Once the cage was painted we were able to begin fitting the fuel cell in the rear shelf area behind the seats. With the freedom of getting rid of the stock fuel tank we decided to place the cell in the location we did so that a dry break fuel fill could be added through the rear window on the hardtop. 

Also with the ability to remove the fuel tank we were able to utilize the extra space for the transmission and differential coolers. The coolers are mounted  under the trunk area with hoses running from a naca duct in the passenger side window and a hole cut through the trunk to allow airflow to pass through. The trunk also holds the pump for the differential cooler and the bottle for the Safecraft fire system running throughout the car. 

Beginning on the interior of the vehicle we started with the installation of the Mazda Motorsport steering wheel and the initial wiring of the AiM data system. For the data system we are using an AiM MXL2 digital dash, AiM Smartycam, and the corresponding sensors to feed all of the information to the dash.

After deciding on a good driver seating position a Racetech seat was installed.

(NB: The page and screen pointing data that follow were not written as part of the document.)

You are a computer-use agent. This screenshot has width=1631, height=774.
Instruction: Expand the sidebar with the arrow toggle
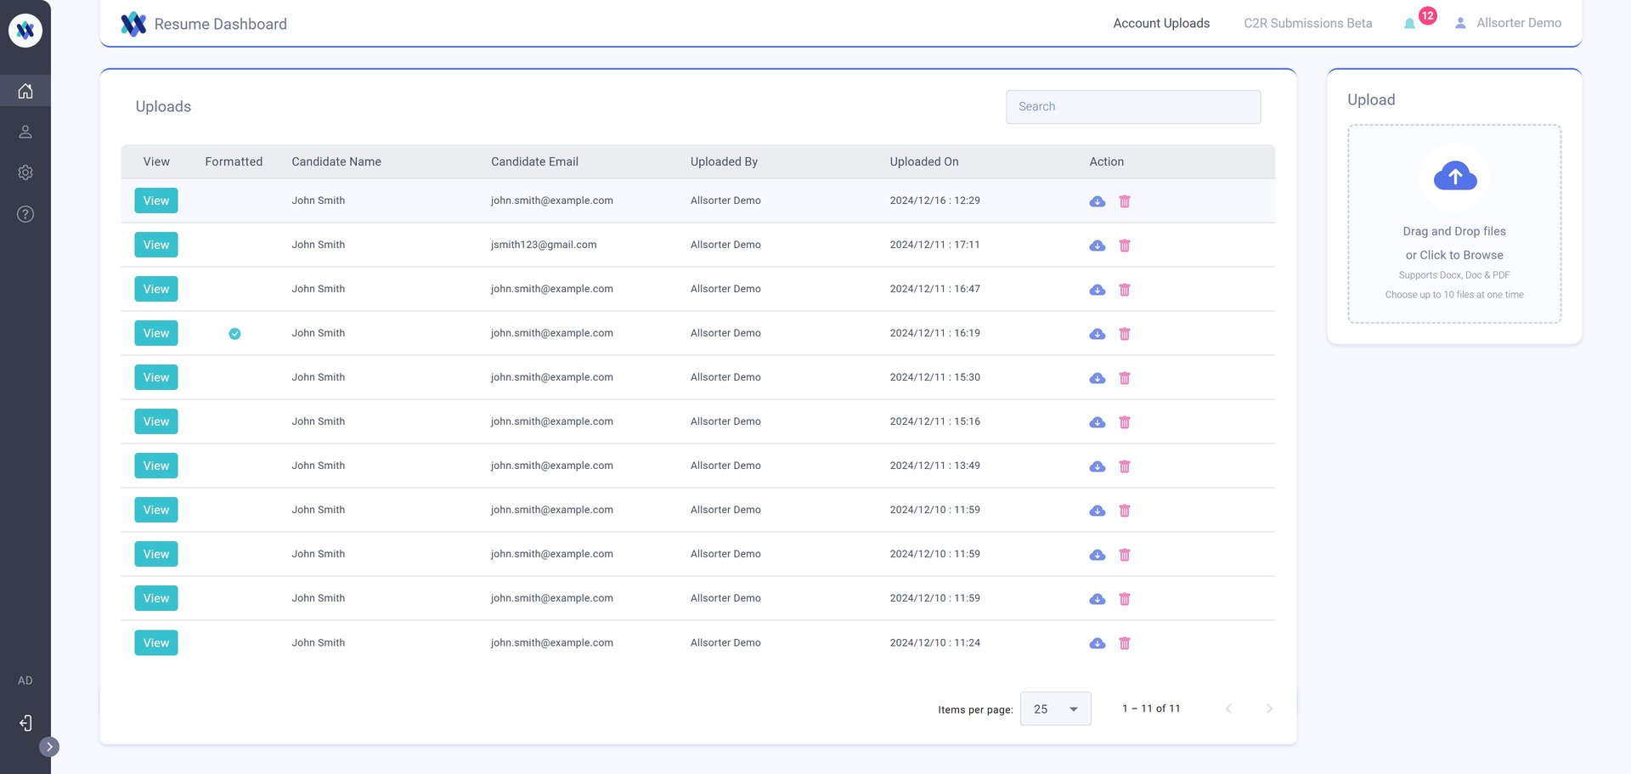pyautogui.click(x=49, y=747)
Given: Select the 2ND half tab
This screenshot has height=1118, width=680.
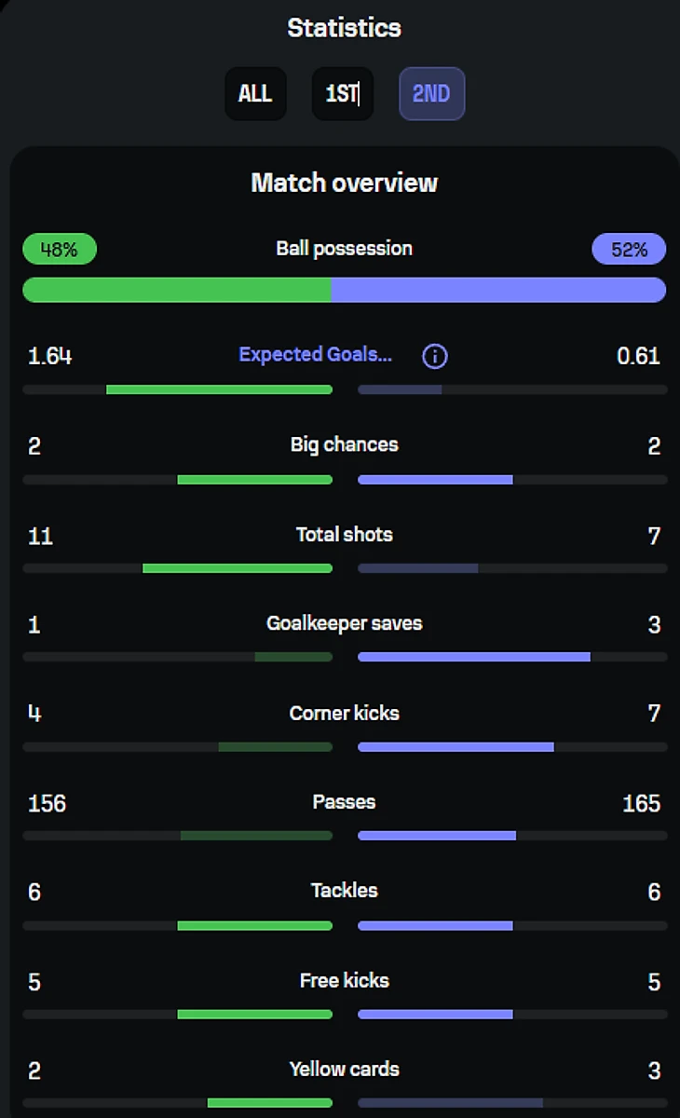Looking at the screenshot, I should (x=431, y=94).
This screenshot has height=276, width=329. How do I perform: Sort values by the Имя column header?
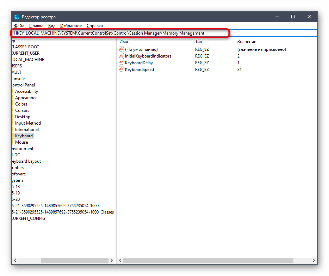point(155,42)
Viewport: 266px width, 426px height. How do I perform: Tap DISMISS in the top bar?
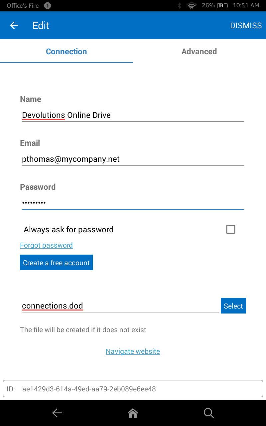(x=246, y=26)
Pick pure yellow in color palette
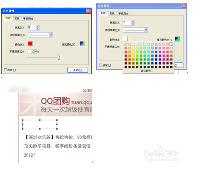Screen dimensions: 215x170 (x=133, y=55)
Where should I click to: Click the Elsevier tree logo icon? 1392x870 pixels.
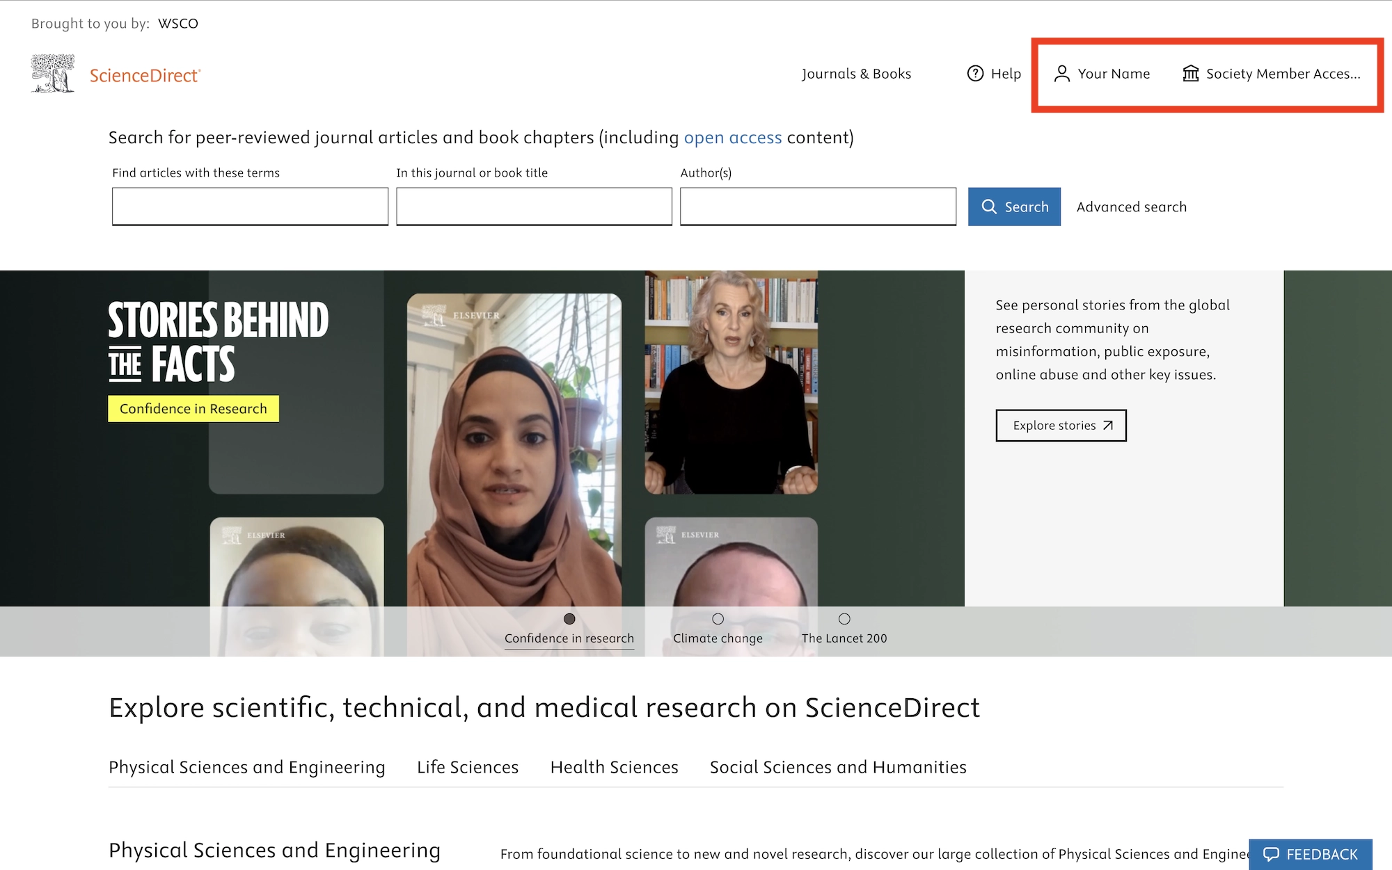[53, 74]
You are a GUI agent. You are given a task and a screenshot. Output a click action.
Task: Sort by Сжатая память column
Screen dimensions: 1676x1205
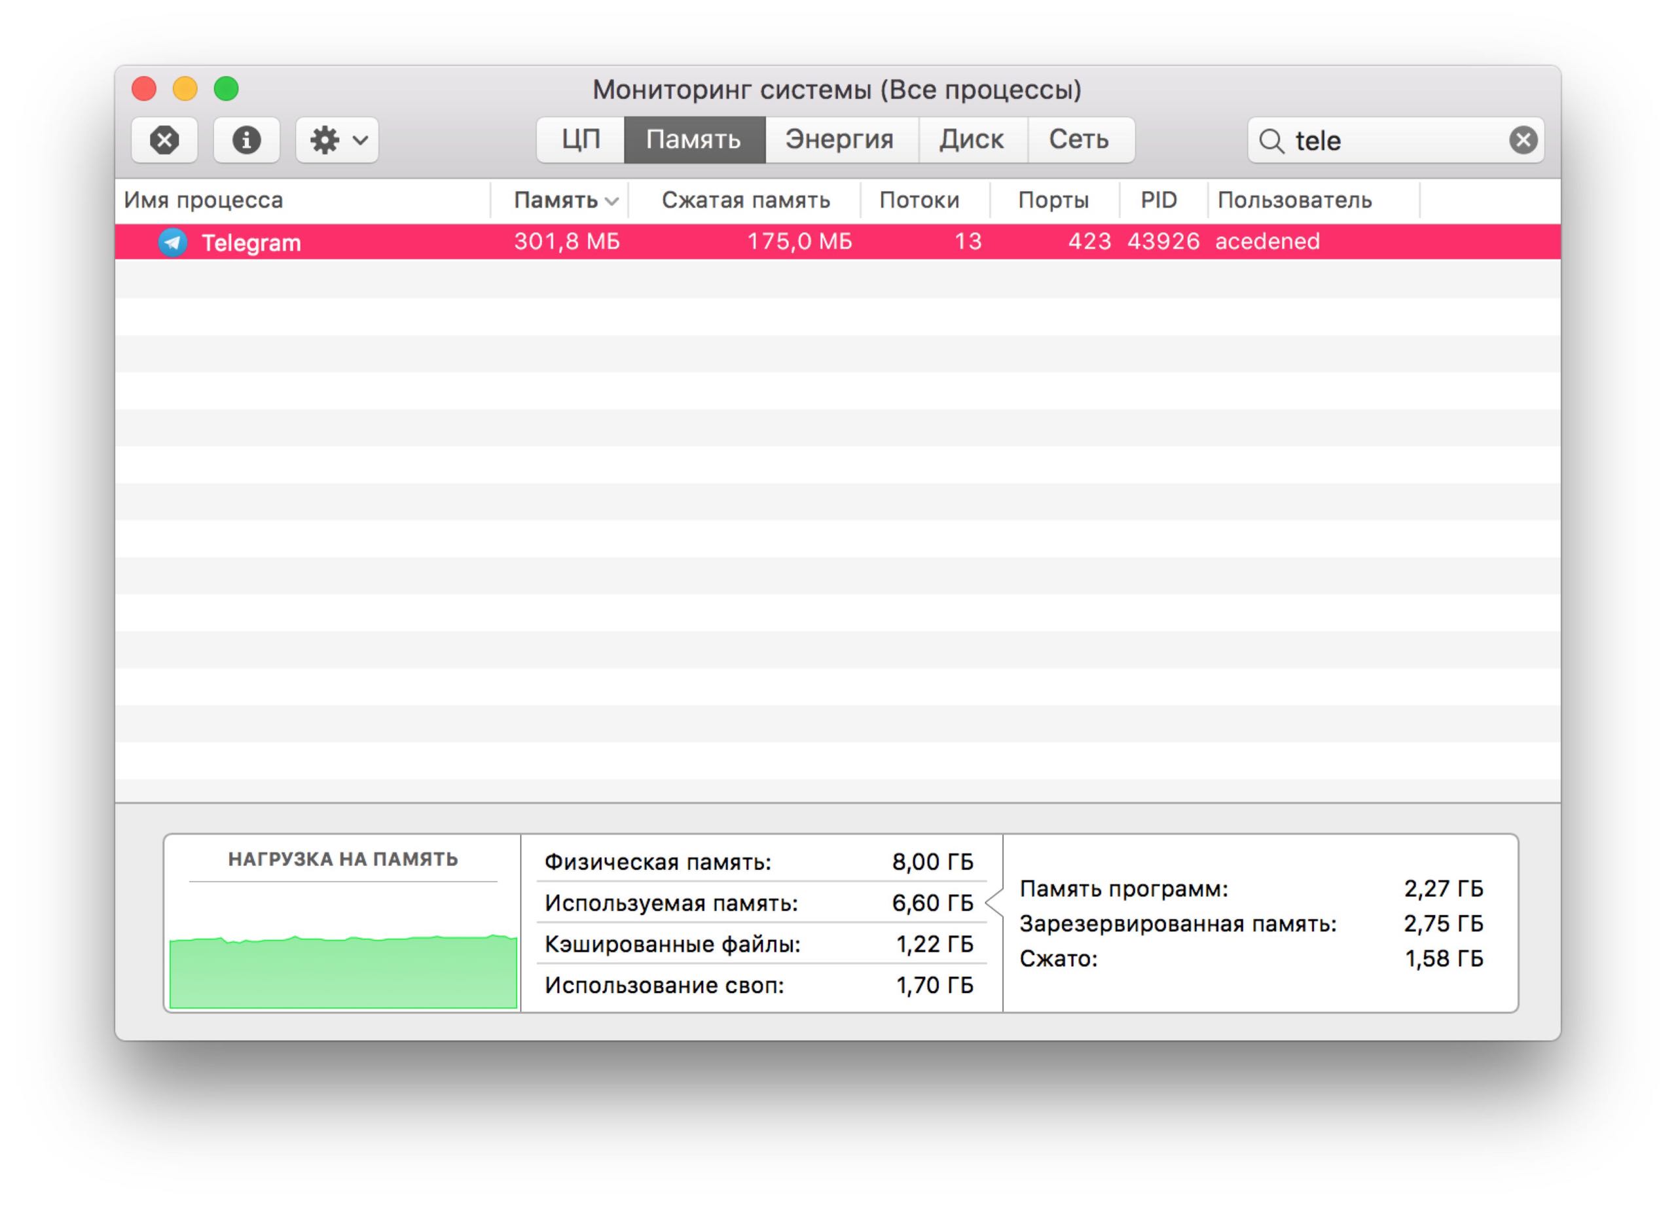coord(745,200)
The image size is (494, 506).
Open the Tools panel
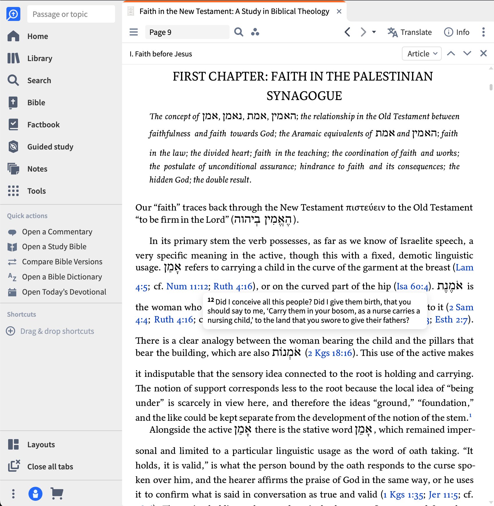36,191
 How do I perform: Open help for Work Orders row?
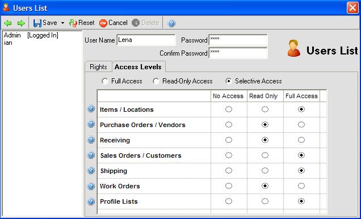tap(91, 186)
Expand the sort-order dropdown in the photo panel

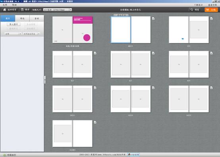point(31,34)
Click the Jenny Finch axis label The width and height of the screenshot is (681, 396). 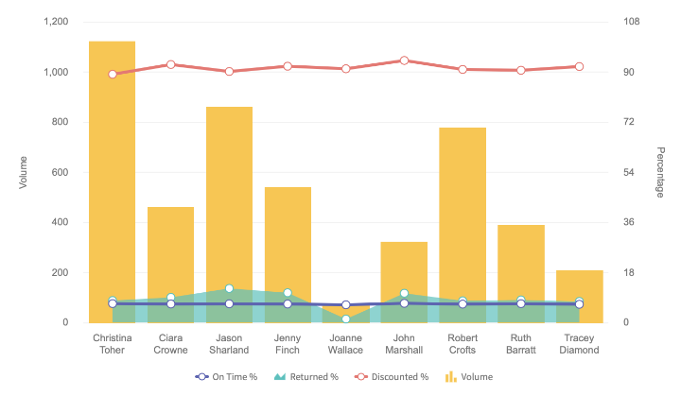(288, 343)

For the drivetrain of the car we installed a 2.5l MZR engine with stage 4 camshafts and valve springs from Xero-Limit. The engine is still utilizing a factory computer but will soon be converted to a Haltech standalone engine management system. With the engine in the car a Goodwin Racing triple pass radiator was installed to keep temperatures at a reasonable level.

At this point in the build we were brainstorming with the customer on how we could make the car easy for almost anyone to be able to get in and drive it considering the car is built for endurance racing and will have many different drivers in and out on any given weekend. The decision was made to attempt something that had never been done before, installing a dual clutch transmission and paddle shifters into an MX5.

After an extensive amount of research we decided on a BMW M4 dual clutch with an aftermarket controller to manage it and work began on mating the transmission to the engine.

After an extensive amount of test fitting and measuring, our fabricator was able to create and adapter plate to match the MZR engine to the BMW transmission and a separate adapter to attach Mazda flywheel to the transmission. 

Using this aftermarket controller requires the transmission to be opened up and be re-wired. 

With the engine and transmission mounted the in car the team shifted focus back to finishing out the aerodynamics. Work began fitting the rest of the flat bottom panels under the car, mating the front splitter, side floors, and rear diffuser to make one complete flat surface which is ideal for aerodynamics.

The car utilizes the Spec MX5 Penske shocks, stronger RX8 hubs, control arms, and differential. It is also using the larger RX8 brake calipers and rotors. 

While the cage work was being done our fabricator also started the installation of the chassis mounted 9 Lives Racing wing on the rear of the car.

 At this point we have been extensively testing the car and has been to its first race outing at Circuit of the Americas. The car has proven to be very fast and was leading the GP2 class until a mechanical issues caused the car to retire from the race. But is already back and ready for the 2021 season!